BEGIN Source data

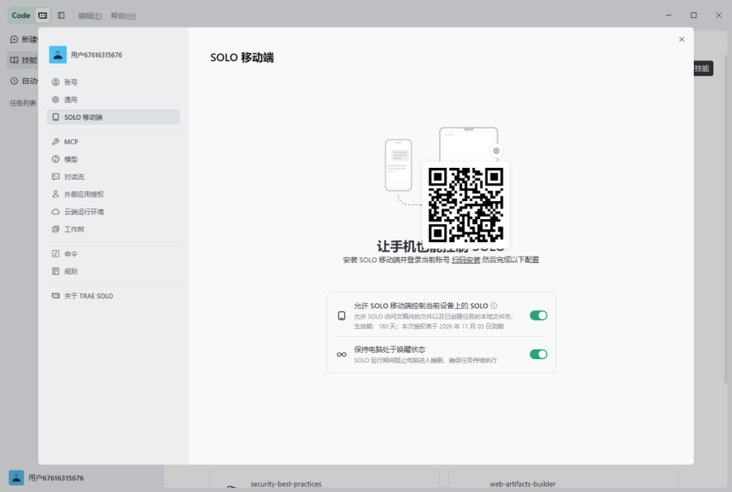Go to 对话流 settings
Image resolution: width=732 pixels, height=492 pixels.
(x=113, y=177)
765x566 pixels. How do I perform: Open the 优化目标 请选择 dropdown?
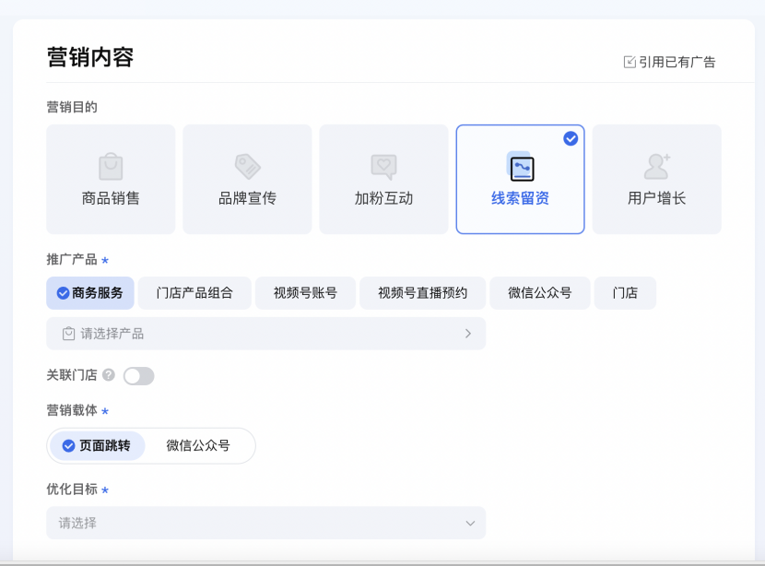coord(265,523)
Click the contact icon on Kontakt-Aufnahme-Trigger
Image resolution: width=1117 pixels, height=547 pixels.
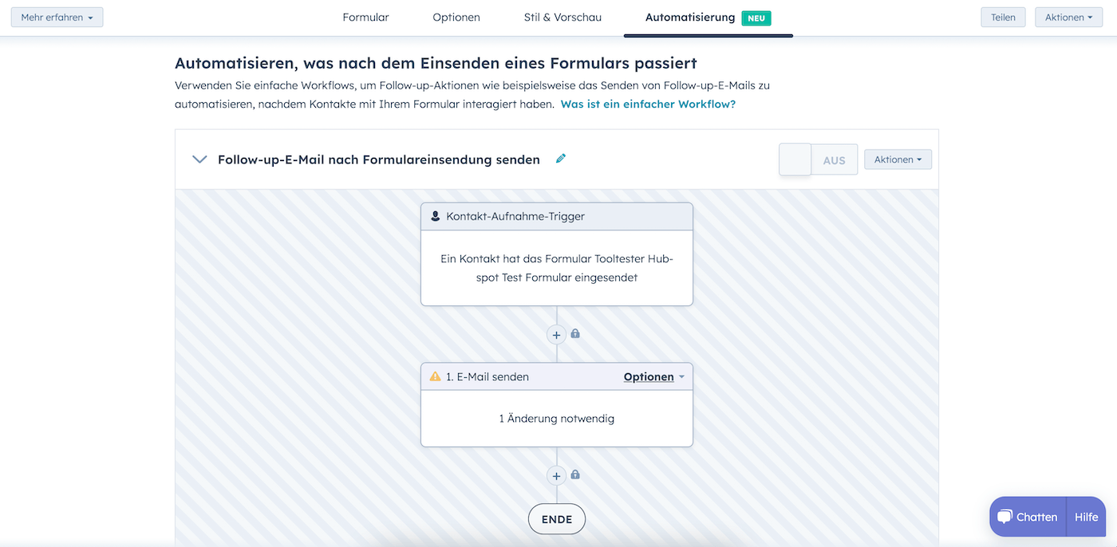[435, 216]
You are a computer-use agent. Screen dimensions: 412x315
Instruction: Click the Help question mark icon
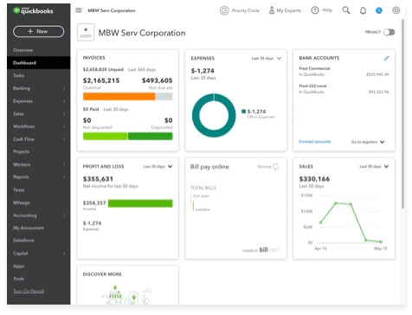point(315,10)
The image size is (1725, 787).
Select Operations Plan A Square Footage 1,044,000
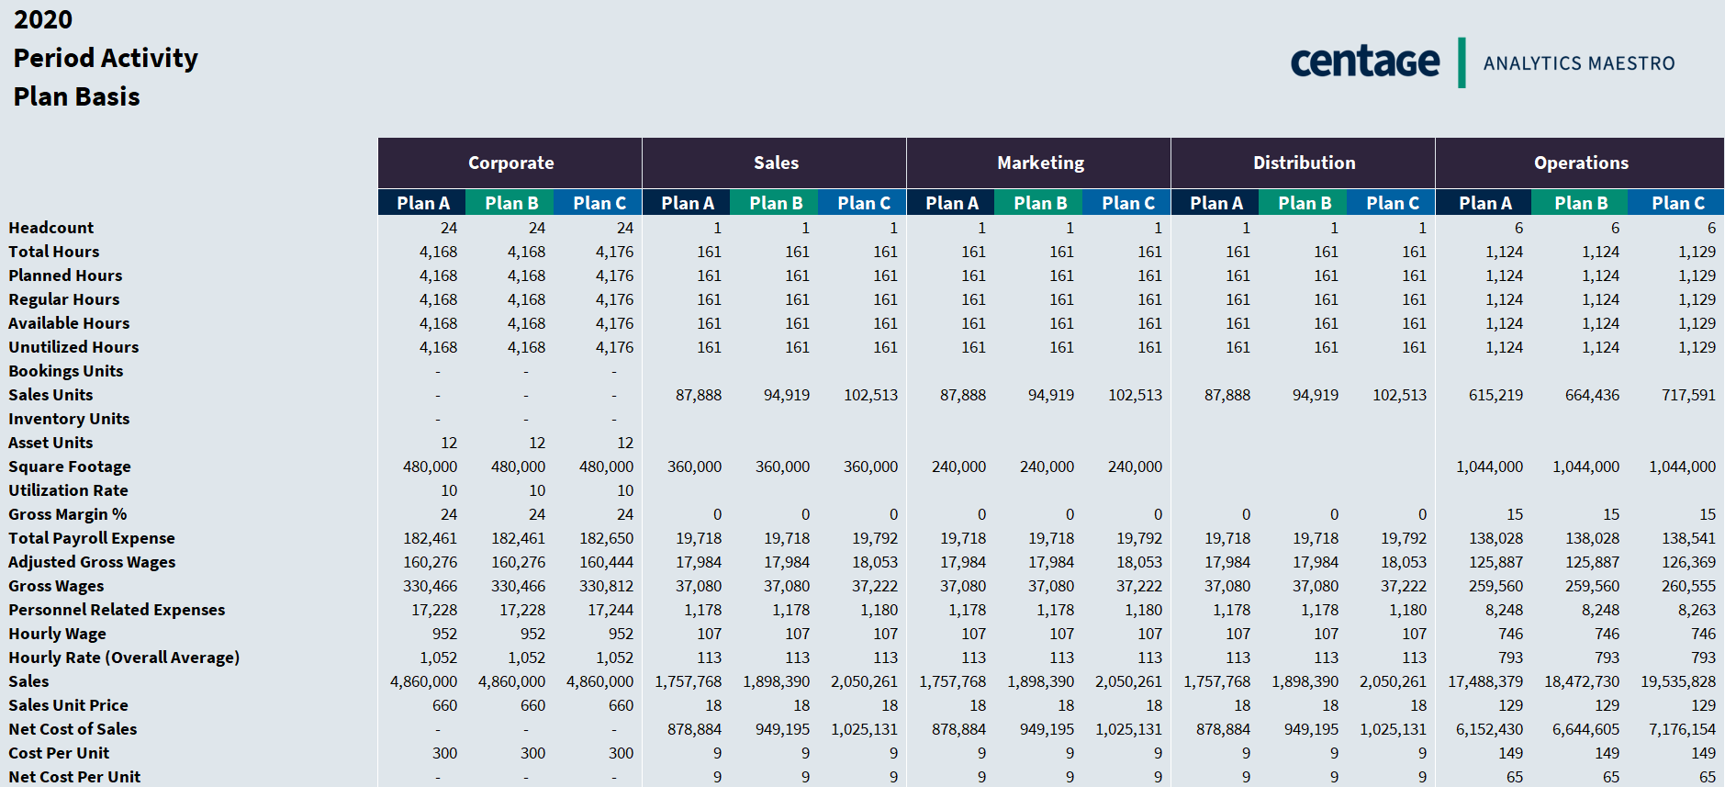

END Source data

#### Exercise details
From the line containing "Image resolution: width=1117" down to the final line of the records above, restate every line word for word, add nothing, and skip the pictures.

#### Solution for this task
Image resolution: width=1117 pixels, height=547 pixels.
[435, 216]
You are a computer-use agent. Screen dimensions: 412x315
Instruction: Click the Help question mark icon
point(315,10)
The image size is (1725, 787).
Select Operations Plan A Square Footage 1,044,000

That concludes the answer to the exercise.